■ **EXERCISE DETAILS**
Convert the data between the line holding "The height and width of the screenshot is (967, 1414)." and the line holding "pos(1203,854)", inclusive, into a numbered list, skipping any blank lines and leaving out the pictures.

■ **INPUT ROWS**
= = =
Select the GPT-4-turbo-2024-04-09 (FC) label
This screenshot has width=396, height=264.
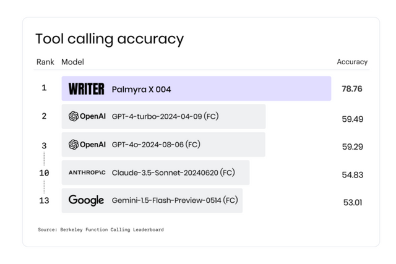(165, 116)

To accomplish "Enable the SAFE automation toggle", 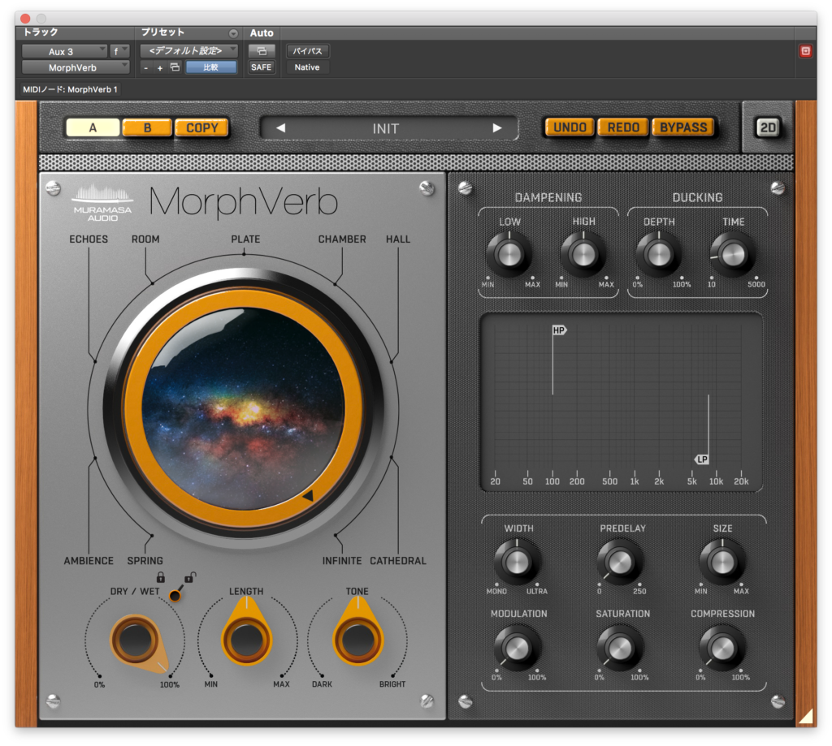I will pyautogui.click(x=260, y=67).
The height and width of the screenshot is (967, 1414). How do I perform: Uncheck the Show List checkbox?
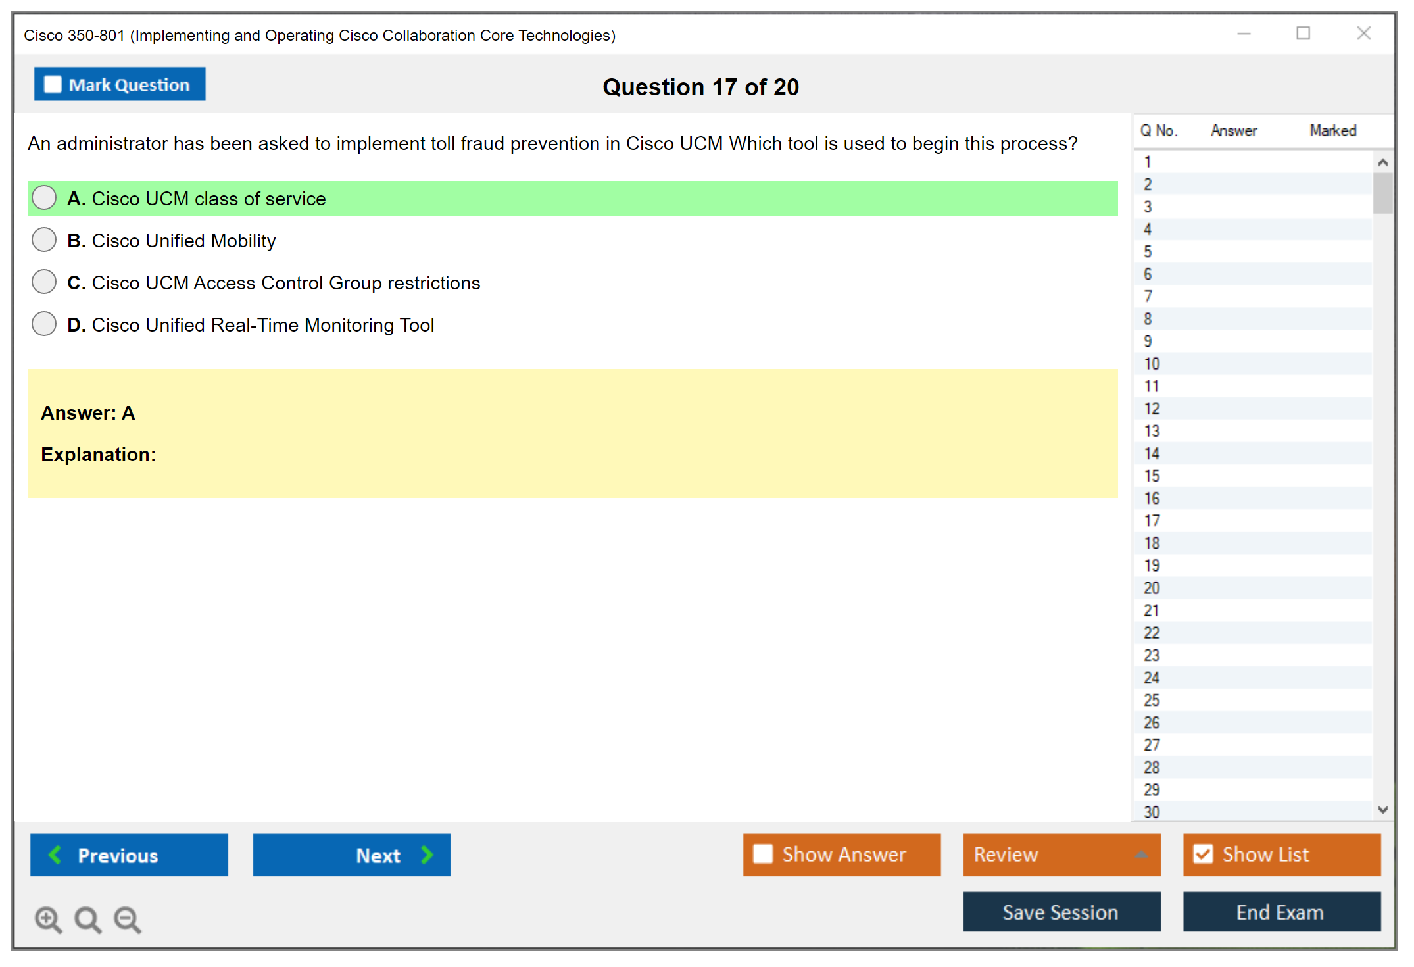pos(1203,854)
= = =
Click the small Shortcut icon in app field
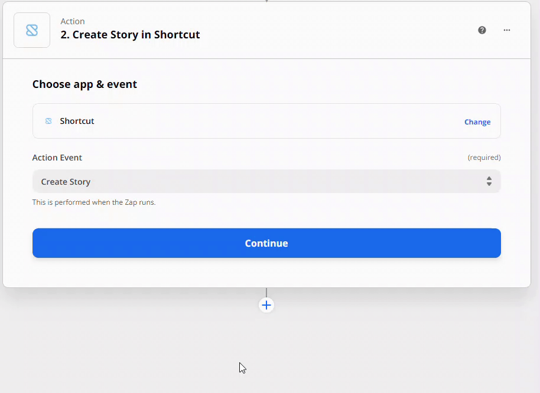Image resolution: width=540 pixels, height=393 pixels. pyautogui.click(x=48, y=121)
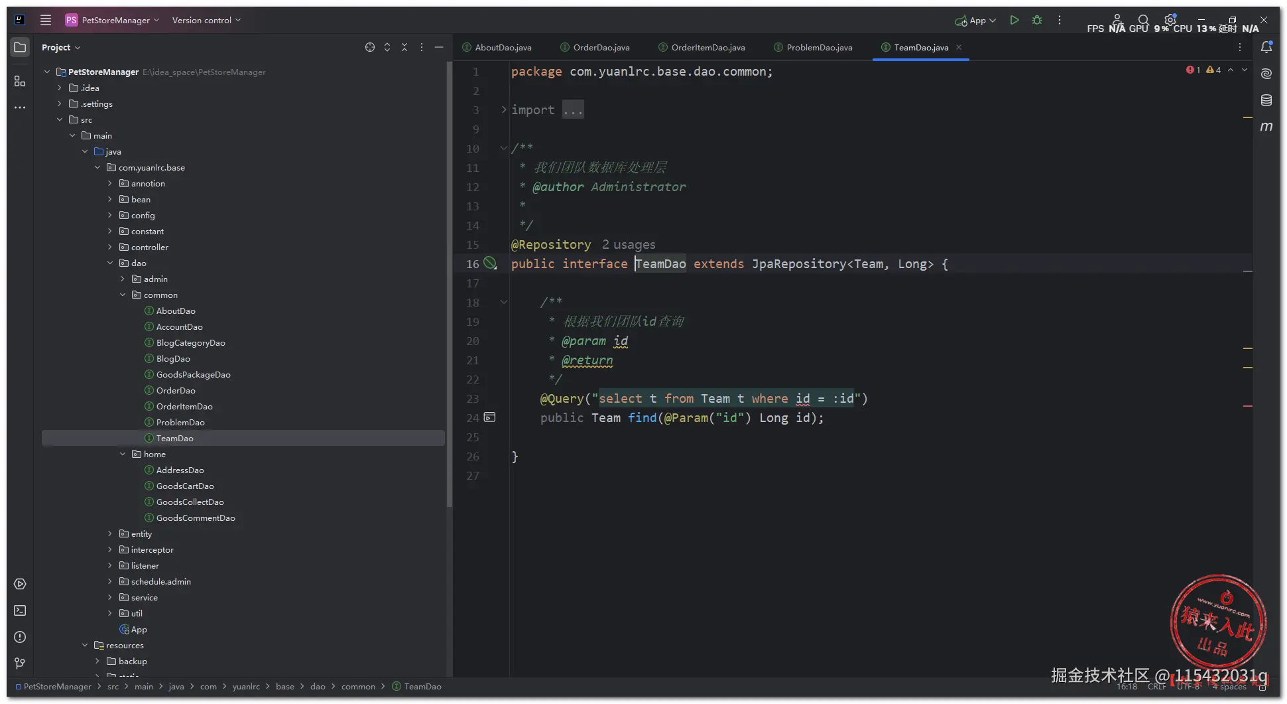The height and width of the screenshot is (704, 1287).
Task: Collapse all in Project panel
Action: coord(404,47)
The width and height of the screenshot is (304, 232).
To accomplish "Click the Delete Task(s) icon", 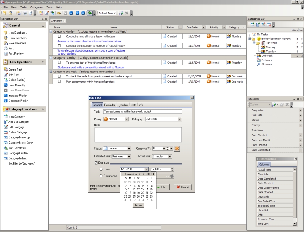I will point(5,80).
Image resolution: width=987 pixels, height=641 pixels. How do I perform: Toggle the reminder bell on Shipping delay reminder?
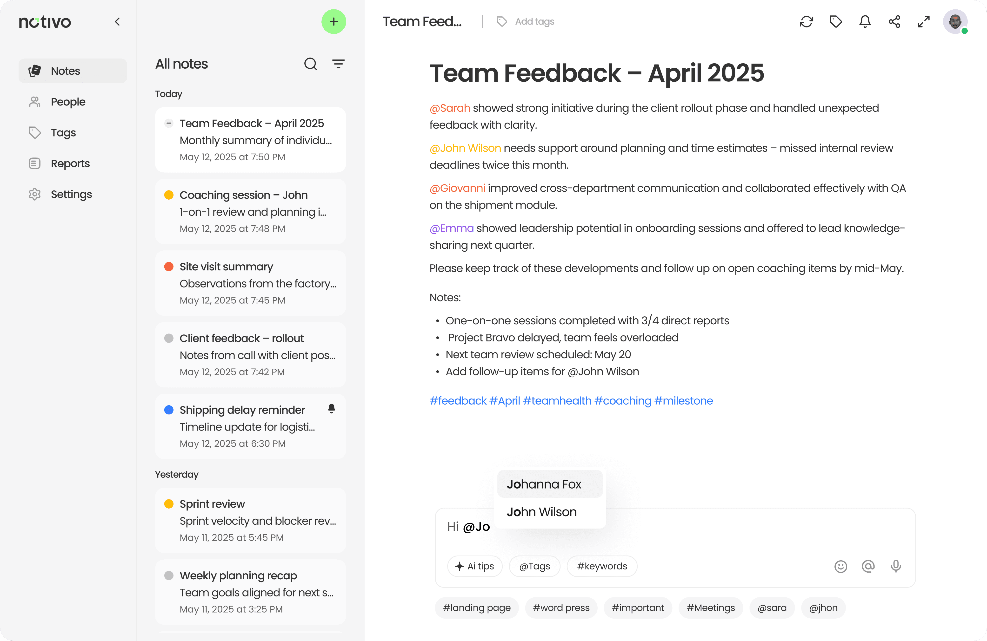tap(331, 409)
= = =
■ **EXERCISE SOLUTION**
1. The height and width of the screenshot is (967, 1414). How do I perform: Uncheck the Show List checkbox?
2. pos(1203,854)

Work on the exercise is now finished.